NEW YORK — The Tribeca Film Festival kicks of April 19th through the 30th and the festival’s virtual arcade, known as Storyscapes, includes To Be with Hamlet, a live theater performance of Hamlet conducted in VR in realtime. A multi-user platform — running on Nvidia GPU-powered systems — allows audience members see each other in this virtual space, creating an immersive theater experience.
John Gielgud, Mel Gibson, Bart Simpson - each has taken a turn as Shakespeare’s Hamlet. But while many have uttered the line “to be or not to be,” no one has given audiences the chance to be in the world of the play themselves, until now.
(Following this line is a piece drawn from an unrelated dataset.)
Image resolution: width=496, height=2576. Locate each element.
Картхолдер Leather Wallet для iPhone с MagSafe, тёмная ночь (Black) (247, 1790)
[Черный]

Javier Molina, an adjunct assistant professor of Integrated Digital Media at New York University, has created one of the first live performances of theater in virtual reality (VR). To Be with Hamlet joins VR experiences at this year’s Tribeca Film Festival Virtual Arcade. The performance focuses on the fifth scene of Act I, which begins with the encounter between Hamlet and his murdered father’s ghost. By using motion capture, multi-user VR and spatial audio technology, To Be with Hamlet lets audiences walk the battlements of Elsinore Castle. Audiences witness a live performance in realtime streamed to their HTC Vive VR headsets. And the multi-user platform lets audience members see each other in this virtual space, so they get an immersive theater experience.
“The power of presence is critical in a theater production where audiences view live performances in a communal setting,” Molina says. “Because the Nvidia GPUs provide the performance and fidelity required by VR, we don’t have to worry about the audience losing that feeling of presence.”
The VR storytelling techniques used in To Be With Hamlet will shed new light on the story of the prince of Denmark, Molina says. “By being present with Hamlet in his world, modern audiences can gain new insight into the beliefs and forces that shaped his fate,” Molina says.
How bold to bring us all into a play. About a play inside another.